Even with such help, Bod manages to learn right from wrong, and wisdom from foolishness. At the end of the story he's about fifteen years old, and one of the dead folks that's helped raise him, "Mother Slaughter," (whose headstone is so old that some of the letters no longer show up and has puzzled visitors for years as to why it says "laughter") says to him:
"I still feels like I done when I was a tiny slip of a thing, making daisy chains in the old pasture.
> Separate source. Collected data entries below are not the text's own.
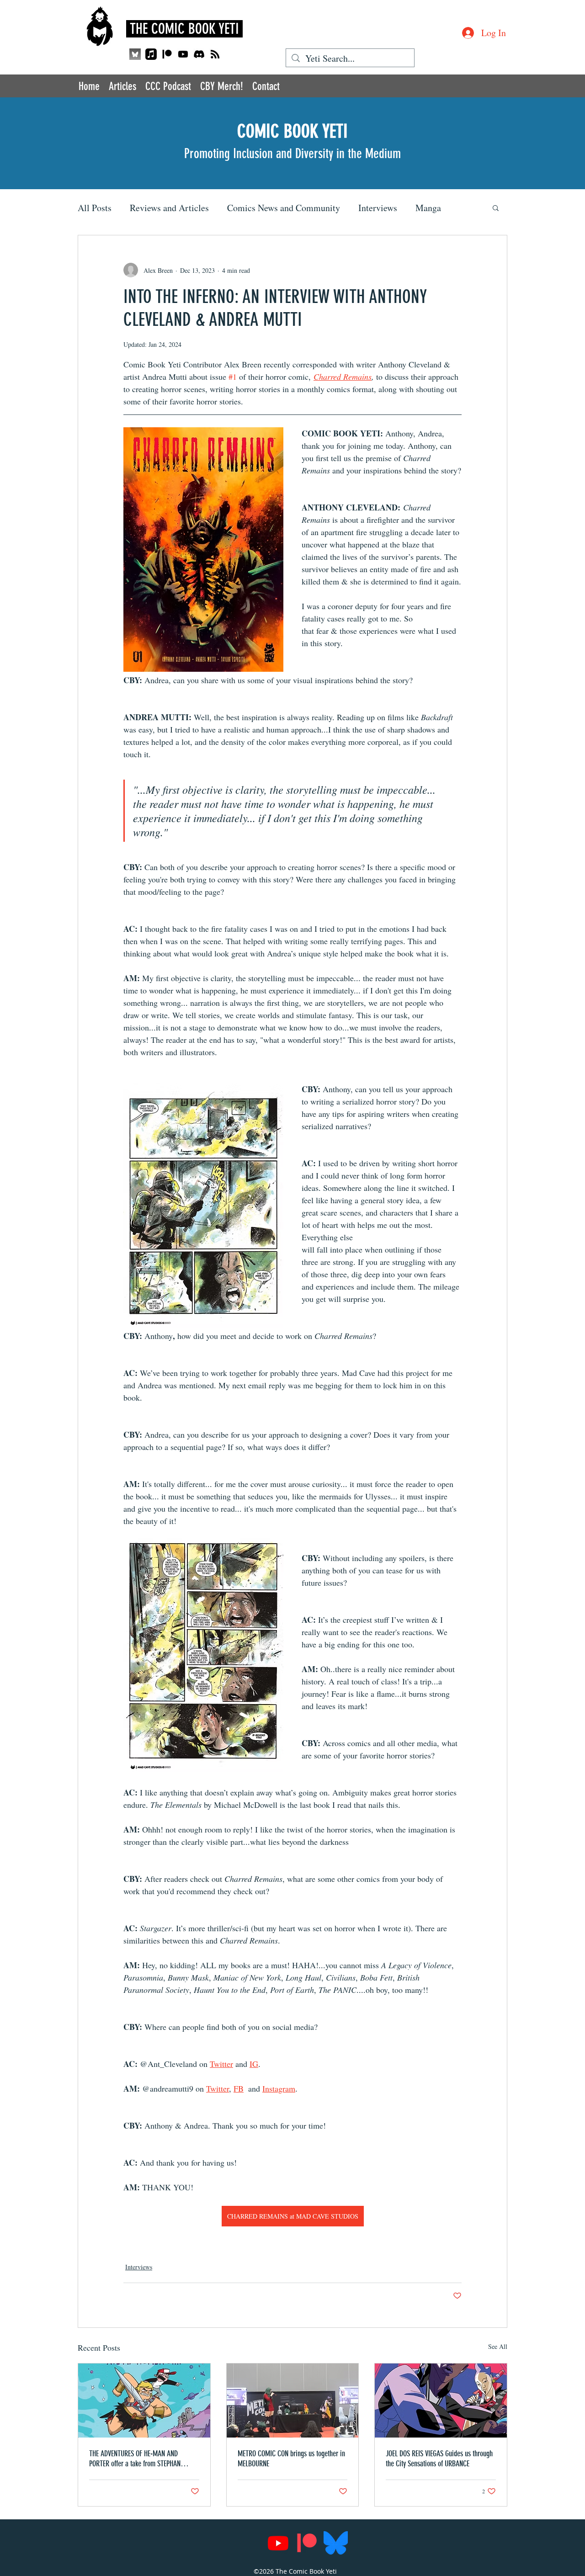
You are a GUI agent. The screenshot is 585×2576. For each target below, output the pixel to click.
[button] (495, 207)
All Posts (95, 207)
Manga (428, 207)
You're always you, and that don't change, and you're always changing, and there's nothing you can do about it."
Maybe I liked that passage merely because my father once said something similar to me, about looking in the mirror and wondering who that old man was, when he still felt like he did when he was younger. But there are other passages like it, and they raise the story above the level of a simple children's tale.

It might even be fun to read when you're not sick. Is there a certain kind of book you tend to read when you're sick? I usually tend more towards the slow literary kind of book when I'm not feeling well, but this time I just picked up what was beside my bed.

1 comment:

heidenkind said...

This sounds like a great book! I already have it my TBR pile but haven't gotten to it yet.

I think if you can actually enjoy a book while you're sick and have a fever, that book has got to be good.